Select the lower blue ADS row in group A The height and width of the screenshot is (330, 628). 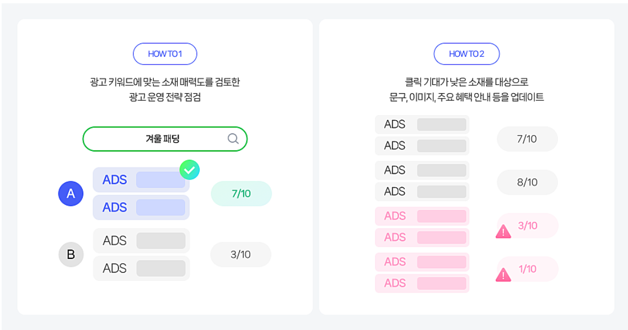point(141,207)
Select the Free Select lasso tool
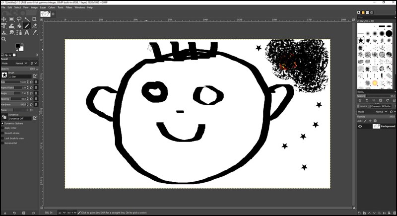 coord(19,19)
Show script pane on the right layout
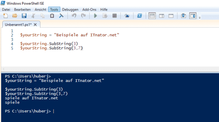Screen dimensions: 219x122 point(161,16)
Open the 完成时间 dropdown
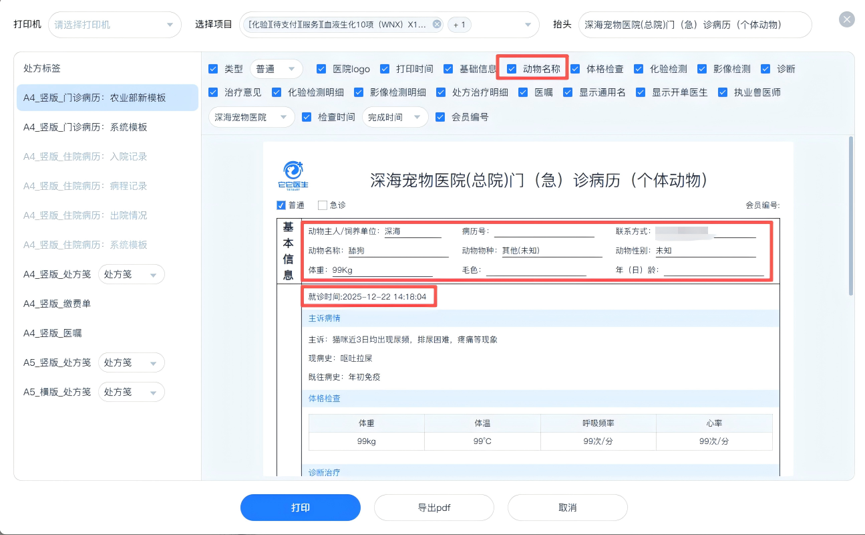The width and height of the screenshot is (865, 535). 395,117
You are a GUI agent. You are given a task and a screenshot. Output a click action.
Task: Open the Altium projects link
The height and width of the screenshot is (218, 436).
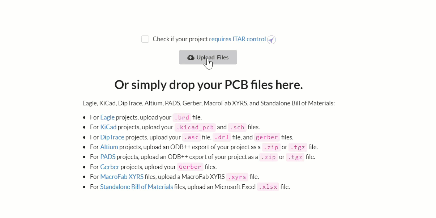click(109, 147)
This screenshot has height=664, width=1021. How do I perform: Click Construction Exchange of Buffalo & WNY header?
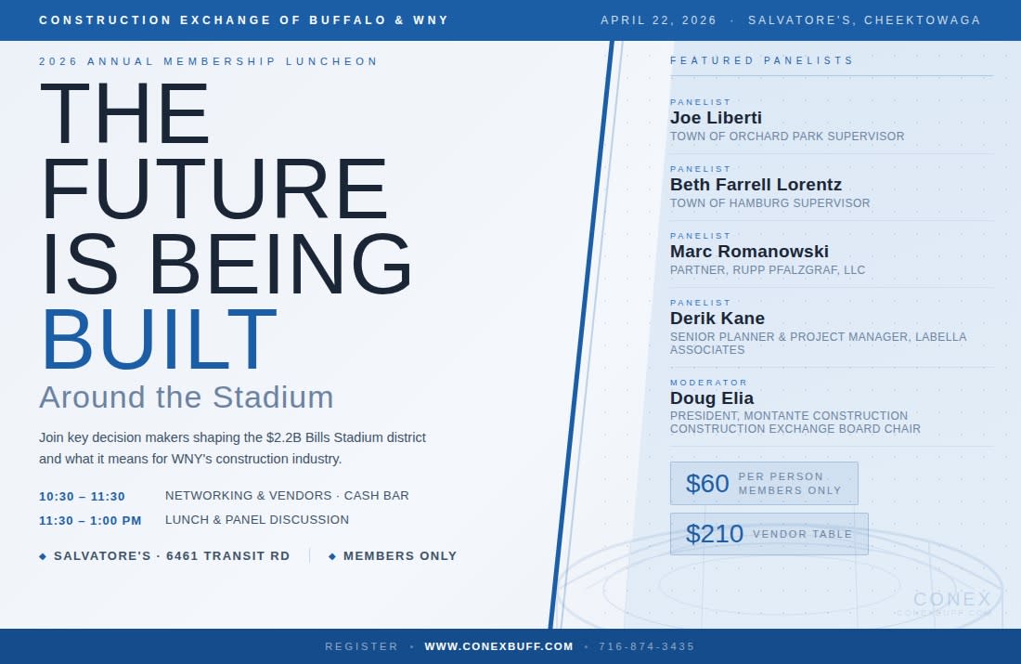[243, 20]
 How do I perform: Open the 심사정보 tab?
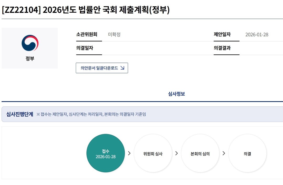(x=176, y=94)
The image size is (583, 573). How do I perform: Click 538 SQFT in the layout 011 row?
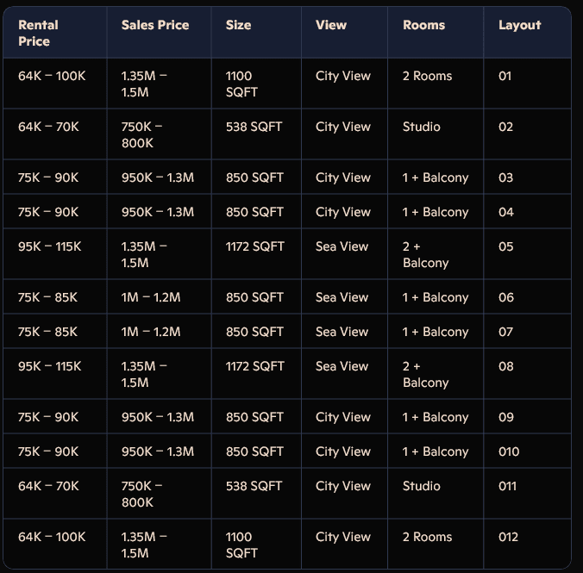(x=254, y=486)
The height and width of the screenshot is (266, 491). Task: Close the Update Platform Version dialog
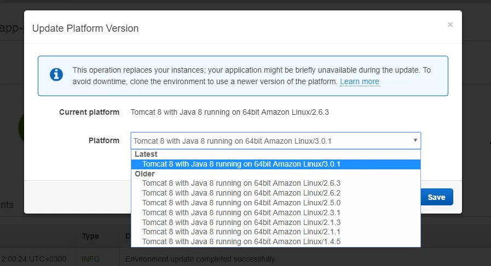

TASK TO COMPLETE: Leave the pictures out. Output exactly, and only, the lines from the one with "This screenshot has" through the last line of the listing above, both included.

SOLUTION TO THE EXERCISE:
This screenshot has height=664, width=1021. How do I perform: Click Construction Exchange of Buffalo & WNY header?
[243, 20]
 How do I perform: Open the 심사정보 tab?
(x=176, y=94)
The image size is (583, 573). How do I perform: Click 538 SQFT in the layout 011 row?
(x=254, y=486)
The height and width of the screenshot is (266, 491). Task: Close the Update Platform Version dialog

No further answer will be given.